I have a friend who is a Protestant minister. Let’s call him Reverend Bill. When I want to know what a certain segment of America is thinking about Israel, Reverend Bill is the person I go to.
He spent a few years working in the Middle East, and he retains strong ties to Arab culture and the Palestinian people. But he respects and admires Israel, abhors violence, and is committed to Israel’s existence and to a two-state solution.
I learn a lot from talking to Reverend Bill because he is exceedingly knowledgeable about the Middle East. Unlike some of my acquaintances who are left-wing in their politics, he will not immediately criticize every action of the Israeli government, and unlike some of my conservative, Evangelical acquaintances, he will not automatically support everything that Israel’s government does.
Our most recent conversation focused on two issues.
Reverend Bill has gently suggested that perhaps the time has come for both Israel and the United States to establish regular contact with Hamas. He wonders if there might be an opening here to move Hamas in a new direction. He argues that the Hamas leadership has abandoned its Syrian patron, is taking direction from Egypt, and has made some vaguely conciliatory statements about its future intentions; in addition, it has shown signs of internal division that can perhaps be exploited by Israeli and Western leadership.
I vehemently disagree with him. I express the hope that Hamas will recognize Israel, renounce terror, and accept American and European conditions for participating in peace talks. But I point out that Hamas is still a perpetrator of the violence that Reverend Bill so detests and it is officially not only anti-Israel but anti-Semitic. The burden for change rests with the fanatics and not with Israel, I say. Our exchange on this point is heated and tense.

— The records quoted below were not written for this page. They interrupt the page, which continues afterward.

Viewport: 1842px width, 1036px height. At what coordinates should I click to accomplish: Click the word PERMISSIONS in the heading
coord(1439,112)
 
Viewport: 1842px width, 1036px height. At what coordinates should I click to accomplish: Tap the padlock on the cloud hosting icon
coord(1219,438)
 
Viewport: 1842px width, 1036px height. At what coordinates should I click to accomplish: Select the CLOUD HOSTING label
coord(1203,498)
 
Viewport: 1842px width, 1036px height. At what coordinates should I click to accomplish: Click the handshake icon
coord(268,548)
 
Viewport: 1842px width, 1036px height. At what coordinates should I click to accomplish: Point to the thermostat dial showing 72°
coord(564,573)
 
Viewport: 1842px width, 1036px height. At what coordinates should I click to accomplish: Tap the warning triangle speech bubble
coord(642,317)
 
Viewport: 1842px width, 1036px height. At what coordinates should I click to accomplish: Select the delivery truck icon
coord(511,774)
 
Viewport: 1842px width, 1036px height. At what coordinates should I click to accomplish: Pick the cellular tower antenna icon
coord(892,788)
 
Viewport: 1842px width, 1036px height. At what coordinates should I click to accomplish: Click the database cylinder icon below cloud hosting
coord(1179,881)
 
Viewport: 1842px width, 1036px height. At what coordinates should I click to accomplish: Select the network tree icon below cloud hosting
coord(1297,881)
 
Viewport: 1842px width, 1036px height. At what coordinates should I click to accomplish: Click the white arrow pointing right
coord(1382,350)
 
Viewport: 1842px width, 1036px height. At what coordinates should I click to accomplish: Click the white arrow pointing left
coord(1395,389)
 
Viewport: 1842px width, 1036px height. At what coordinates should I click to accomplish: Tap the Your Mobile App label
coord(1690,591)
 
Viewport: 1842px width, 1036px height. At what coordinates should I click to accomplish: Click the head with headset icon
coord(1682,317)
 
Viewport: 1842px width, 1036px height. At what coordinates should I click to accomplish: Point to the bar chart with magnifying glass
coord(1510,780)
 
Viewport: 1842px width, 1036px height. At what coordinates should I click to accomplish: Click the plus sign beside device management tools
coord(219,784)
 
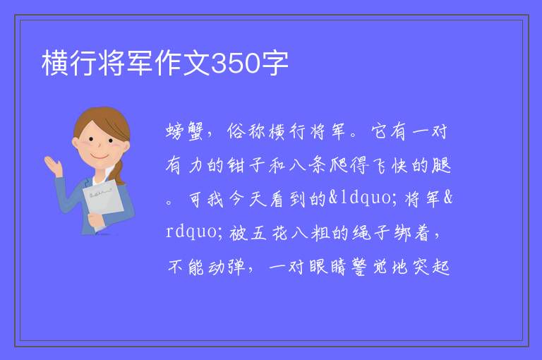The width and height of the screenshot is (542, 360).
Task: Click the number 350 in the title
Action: (236, 63)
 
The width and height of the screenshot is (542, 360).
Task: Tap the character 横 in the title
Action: (55, 63)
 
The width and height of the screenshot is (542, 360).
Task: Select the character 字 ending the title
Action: (275, 63)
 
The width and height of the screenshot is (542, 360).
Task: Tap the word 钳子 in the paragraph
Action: (246, 165)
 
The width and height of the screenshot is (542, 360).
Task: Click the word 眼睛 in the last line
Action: (327, 267)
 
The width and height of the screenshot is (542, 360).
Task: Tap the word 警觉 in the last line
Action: (369, 267)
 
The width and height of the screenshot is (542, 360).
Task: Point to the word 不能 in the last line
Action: (186, 267)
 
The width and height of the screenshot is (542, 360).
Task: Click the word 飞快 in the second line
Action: (390, 165)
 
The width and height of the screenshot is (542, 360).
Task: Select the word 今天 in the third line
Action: (248, 199)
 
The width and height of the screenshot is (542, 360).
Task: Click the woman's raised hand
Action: (52, 165)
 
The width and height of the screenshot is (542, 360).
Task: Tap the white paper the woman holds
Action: (103, 201)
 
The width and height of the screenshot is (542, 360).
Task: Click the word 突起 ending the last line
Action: (430, 267)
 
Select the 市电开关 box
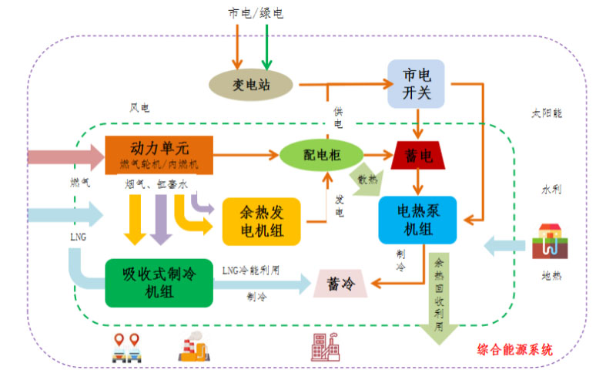[416, 83]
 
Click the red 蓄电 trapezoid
[417, 155]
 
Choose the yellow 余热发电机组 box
[260, 220]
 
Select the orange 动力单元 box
[159, 154]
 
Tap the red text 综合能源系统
[515, 349]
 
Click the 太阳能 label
[547, 113]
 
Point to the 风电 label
[140, 109]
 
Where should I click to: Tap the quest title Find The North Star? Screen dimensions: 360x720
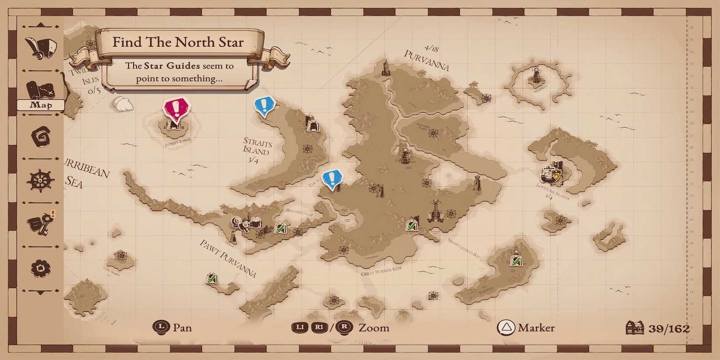(x=178, y=42)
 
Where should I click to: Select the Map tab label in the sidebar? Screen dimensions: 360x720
(x=41, y=105)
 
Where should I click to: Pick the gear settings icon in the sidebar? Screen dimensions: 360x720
(x=41, y=267)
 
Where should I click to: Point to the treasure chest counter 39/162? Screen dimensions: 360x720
(x=658, y=328)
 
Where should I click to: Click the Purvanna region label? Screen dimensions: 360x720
(x=426, y=60)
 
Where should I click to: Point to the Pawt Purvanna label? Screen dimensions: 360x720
(x=228, y=258)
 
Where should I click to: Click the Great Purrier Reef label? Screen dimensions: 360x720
(x=381, y=271)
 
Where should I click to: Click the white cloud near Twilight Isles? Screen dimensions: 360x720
(x=123, y=104)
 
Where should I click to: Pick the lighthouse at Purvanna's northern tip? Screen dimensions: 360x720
(x=385, y=69)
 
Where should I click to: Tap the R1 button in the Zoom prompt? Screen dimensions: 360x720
(x=319, y=327)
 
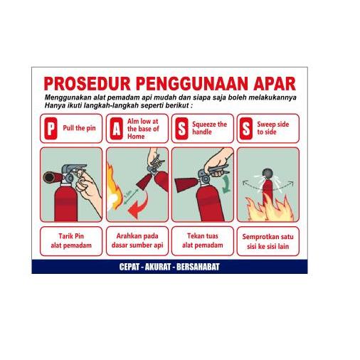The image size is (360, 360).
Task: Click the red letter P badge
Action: [x=50, y=129]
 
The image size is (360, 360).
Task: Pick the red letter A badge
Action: [x=116, y=129]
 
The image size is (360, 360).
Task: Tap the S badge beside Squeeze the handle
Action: [x=182, y=129]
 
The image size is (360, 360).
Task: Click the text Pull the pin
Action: [x=78, y=129]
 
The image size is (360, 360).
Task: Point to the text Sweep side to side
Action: [x=273, y=129]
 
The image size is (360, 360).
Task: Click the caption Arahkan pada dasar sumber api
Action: [x=137, y=240]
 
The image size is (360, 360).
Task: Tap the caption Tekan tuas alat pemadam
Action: [x=202, y=240]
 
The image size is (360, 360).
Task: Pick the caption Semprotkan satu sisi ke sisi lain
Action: [x=268, y=240]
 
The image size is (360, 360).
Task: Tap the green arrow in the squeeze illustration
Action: [x=225, y=186]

Reverend Bill’s second concern is the issue of Israel’s illegal outposts, more than 20 of which remain in place. He and I have discussed settlements a thousand times, sometimes agreeing and sometimes disagreeing, but he argues that the matter of illegal outposts is cut and dried. He reminds me that in 2003 Israel made an explicit commitment to remove these outposts, repeating this commitment in a 2004 letter from Ariel Sharon to Condoleezza Rice. He wonders how Israel’s democratic government can tolerate an arrangement that is contrary to its own laws. Taking the example most recently in the headlines, he points out that Israel’s Supreme Court has asked that Migron be dismantled and that no one disputes that the outpost was built on private Palestinian land—and yet it still stands. Current efforts to “legalize” illegal outposts leave him shaking his head in dismay, since such efforts are contrary to promises that Israel has repeatedly made.
Reverend Bill looks at me in exasperation. When other countries violate commitments to Israel, he says, Israel’s government and American Jews scream to the heavens. But here Israel is violating unequivocal commitments of its own, and you are silent. How does this enhance Israel’s credibility and demonstrate her readiness for peace?
I mumble a few things, but they are unconvincing—even to myself. And eventually I acknowledge that he is right. In this case, Israel’s government is being bullied by a few thousand lawbreakers, who damage Israel’s case and create precedents that will be used against her. Israel will only be strong if she does what the Palestinians do not generally do—keeps her word and fulfills promises publicly made and solemnly undertaken.
I leave my conversation with Reverend Bill frustrated, uncomfortable, and a little angry. Because he has said things that I think are wrong. And other things that I think are right.